When getting immunized, how does the needle go through the skin so easily and painlessly?



This might be just me, this excludes the pain afterwards.

In: Biology

Partially because it’s super sharp and partially because it’s really small. When it’s sharp, it slices a small hole rather than brute forcing one. That’s why mosquito bites don’t feel like somebody is stabbing you.

To answer that properly, we first have to ask “how do we feel pain?”. It turns out that we have specialized nerve endings in our skin for feeling pain. They are imbedded vertically in the skin waiting to be stimulated by a cut or impact. When you stimulate one, you feel a tiny prick of pain. When you stimulate many, you feel a lot of pain. Now these receptors aren’t evenly distributed throughout the body. There are more on the hands and other sensitive areas, and fewer elsewhere. That’s why a papercut to the finger hurts more than one on your leg, for example. So, when you get a shot, it’s in an area with fewer pain receptors. Since the needle is small and moving in the same orientation as the nerve endings, it only activates a few pain receptors, or sometimes none at all. If they had to give the shot into the palm of your hand at an angle, you’d probably not bother getting the second shot unless you were REALLY motivated.

The needles are tiny, very sharp, and also cut at an angle like this |/ which allows them to puncture the skin smoothly, and ideally without hitting many nerve endings.

The needle is very sharp, and also very small.

They choose a place where your pain receptors are relatively spread out. This makes the skin less sensitive to pain compared to, say, the tip of your fingers or your lips.
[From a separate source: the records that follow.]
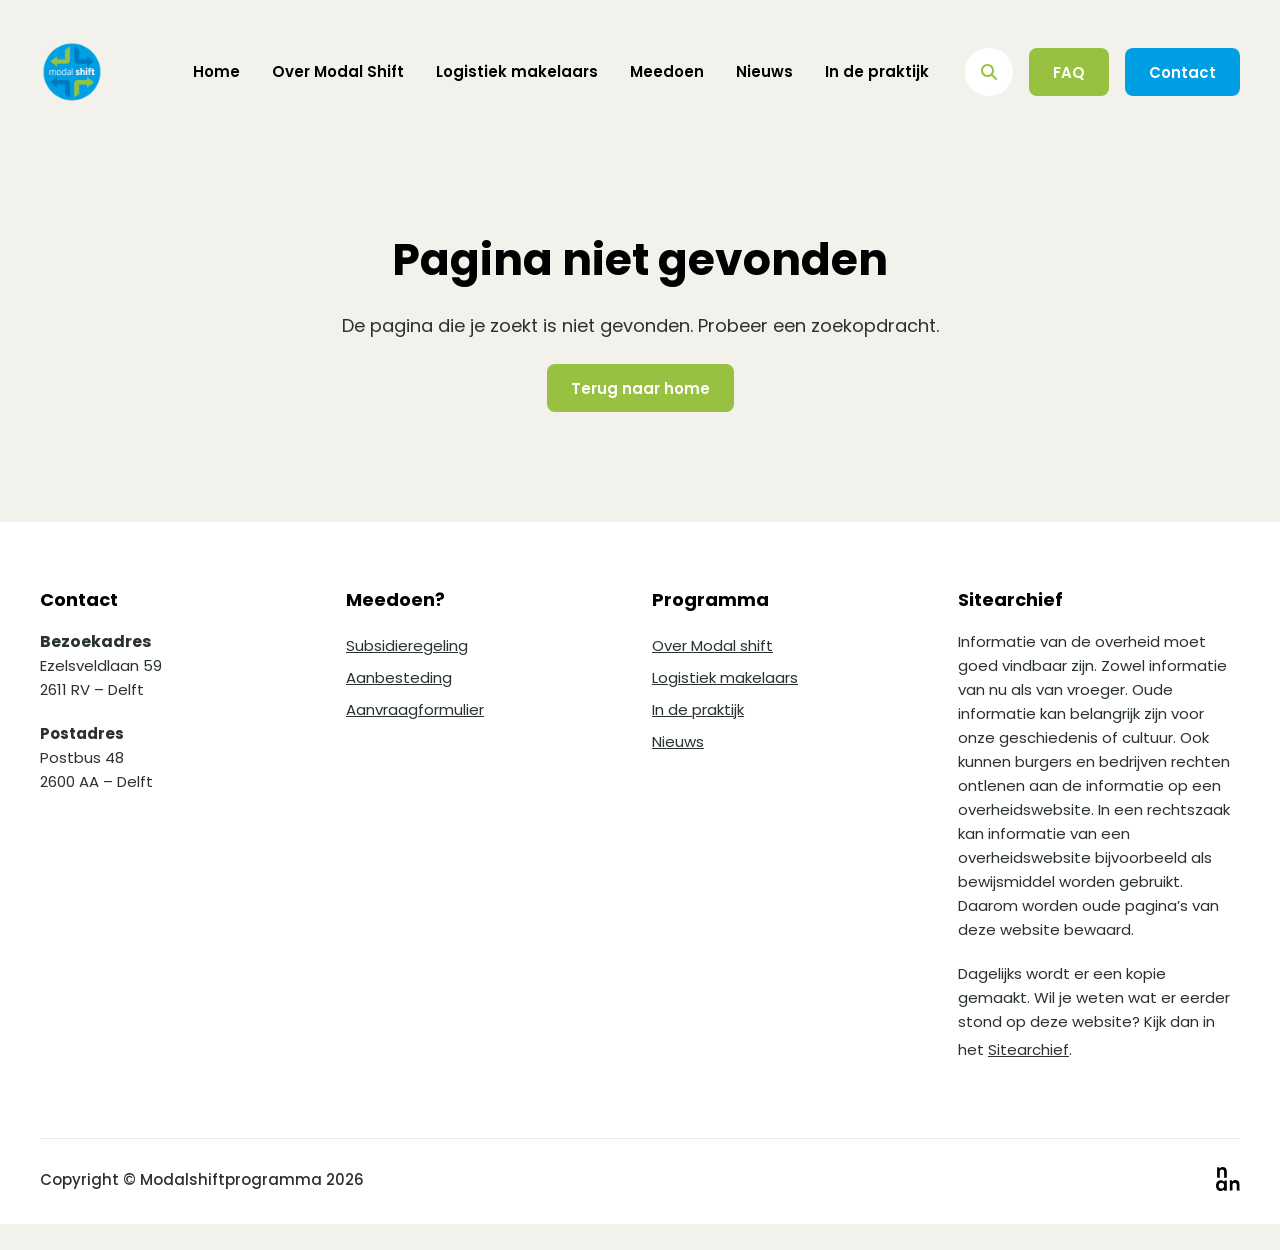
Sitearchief (1028, 1049)
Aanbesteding (399, 677)
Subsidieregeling (407, 645)
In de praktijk (877, 71)
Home (216, 71)
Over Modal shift (712, 645)
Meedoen (667, 71)
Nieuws (764, 71)
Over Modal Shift (338, 71)
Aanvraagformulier (415, 709)
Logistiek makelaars (517, 71)
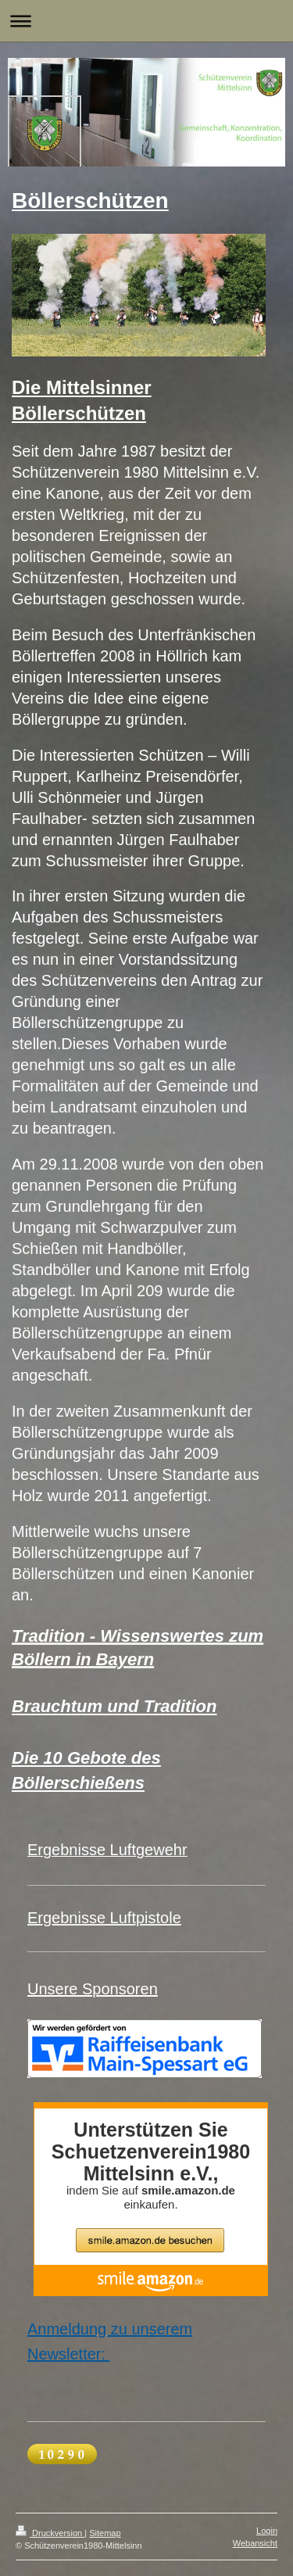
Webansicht (255, 2543)
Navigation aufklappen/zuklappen (146, 21)
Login (266, 2530)
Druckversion (50, 2533)
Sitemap (104, 2533)
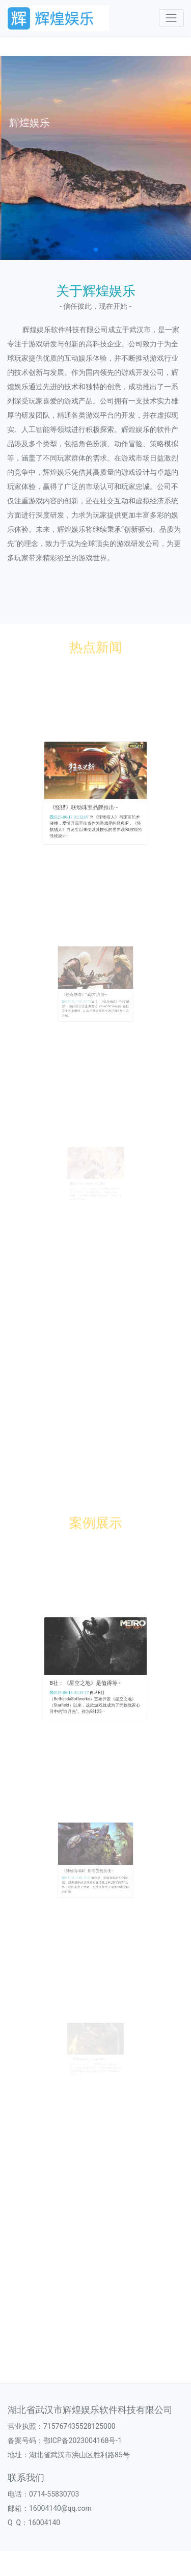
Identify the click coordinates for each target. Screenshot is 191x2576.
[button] (96, 250)
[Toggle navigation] (171, 18)
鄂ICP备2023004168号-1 (82, 2440)
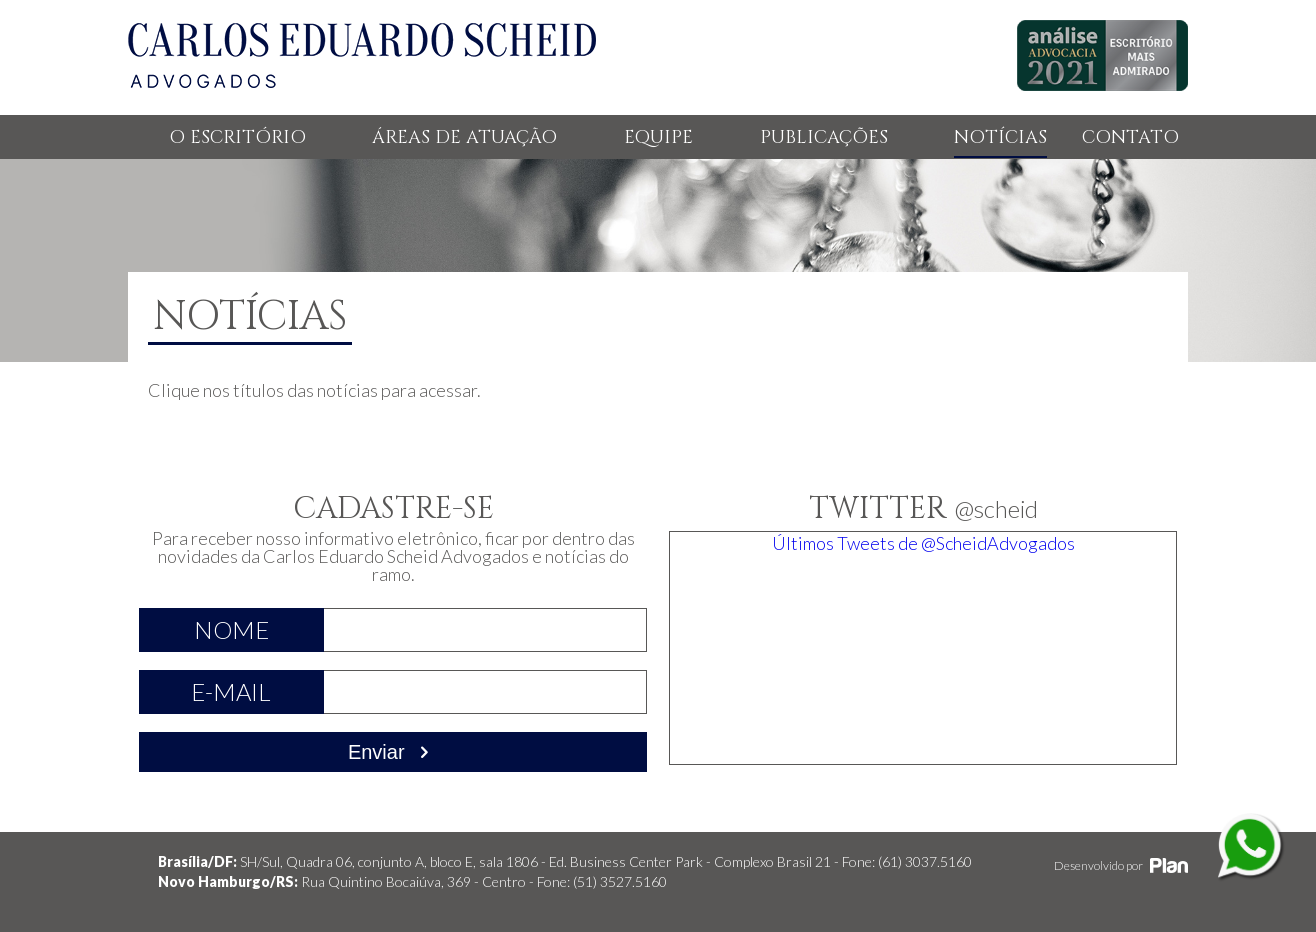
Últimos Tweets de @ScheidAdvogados (923, 543)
You can measure your pain receptors on your arm if you like to get a sense of this.

Take a sharp pencil or pen and (carefully!) press it to the skin on the back of your forearm to the point of pain – without breaking the skin! Take another pencil and press it to your skin about ten centimetres away. You should feel both pencils. Move the second pencil a centimetre closer to the first and see if you can still feel it. At some point, it will feel like one dot of pain on your arm even though the pencils are a couple of centimetres apart.

Sharp clean cuts don’t hurt much. Paper cuts hurt because they essentially microscopically saw away the line that they “cut”. A cut from a knife doesn’t hurt nearly as bad (y’know, so long as the knife’s clean) because the damage is only one very thin line. A lot less pain sensors in your skin are activated in a sharp cut. Those needles are very sharp and hardly cause any damage to the skin, and therefore don’t cause much pain.